The problem is where leadership attention goes. In any organization, the things executives spend time on signal what matters. When the CEO sends an email about an organic social post that will reach 200 people, that signal travels through the entire company. It says: this is the level at which marketing decisions get made here. It says: the details of tactical execution are more important than the architecture of the strategy. It says: small ball is what we actually care about, regardless of what the strategic plan says.
The marketing leader reads that signal clearly. And responds accordingly. Strategic initiatives get deprioritized because the organization is consuming marketing's time with tasks that feel urgent and look controllable. The quarterly plan shifts from building demand generation infrastructure to producing the next round of flyers, social posts, and trade show graphics. The assumptions on the strategy map do not get worked on because the people who are supposed to be working on them are instead responding to requests from anyone in the company who has an opinion about a font.

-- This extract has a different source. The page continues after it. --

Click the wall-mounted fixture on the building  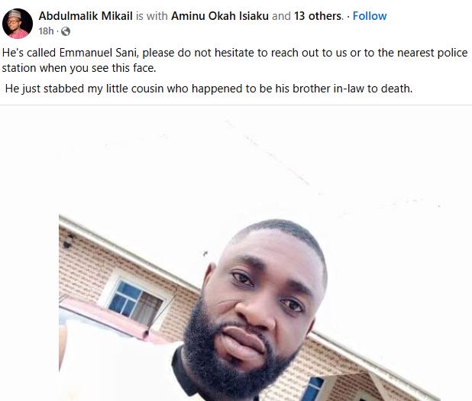click(68, 241)
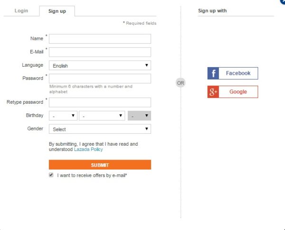Screen dimensions: 285x230
Task: Click the Google plus logo icon
Action: click(213, 92)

This retreat to small ball is a symptom of an organization that has never operated at the strategic level in marketing and defaults to what feels familiar. Executives in B2B companies are often comfortable making decisions about tactical marketing artifacts because those decisions are concrete and bounded. Approving a flyer takes five minutes. Evaluating whether a demand generation assumption is becoming true takes sustained attention, shared definitions, and a tolerance for ambiguity. Most executive teams will choose the flyer every time.
The diagnostic for this pattern is straightforward. Look at the last 30 days of marketing activity. Categorize every request, every review, every escalation. Ask two questions about each one. First: does this connect to a specific assumption on the strategy map? Second: who initiated it?
If the majority of marketing's time was spent on tasks that do not connect to any strategic assumption, and if the majority of those tasks were initiated by people outside the marketing function, the organization is playing small ball. The strategy exists on paper. The behavior tells a different story.
The cost is not visible in any single quarter. A flyer gets produced. A social post goes out. A trade show booth looks good. The marketing leader can report that tasks were completed. But the assumptions on the strategy map are no closer to true than they were 90 days ago. The structural gaps that the map identified are still gaps. The organization is busy. It is not progressing.
This compounds over time. After a year of small ball, the executive team looks at the strategy map and wonders why nothing has changed. The marketing leader is blamed for lack of progress. Nobody examines how leadership's own behavior consumed the capacity that was supposed to build the strategy. The mandate and the resistance came from the same source.
If this pattern is operating in your organization, a strategy map makes it visible.
The Strategy Map Interview Prompt will surface the gap between what your organization committed to and where it actually spends its time. Every task that lands on marketing's desk can be traced to an assumption or identified as disconnected from the strategy entirely. Every hour spent on a disconnected task is an hour not spent making an assumption true. The math is simple. The conversation it forces is not.
The question worth asking is not whether your company has big ambitions. Most do. The question is whether the daily behavior of your leadership team matches those ambitions or contradicts them. The answer is usually in the calendar, the inbox, and the task queue.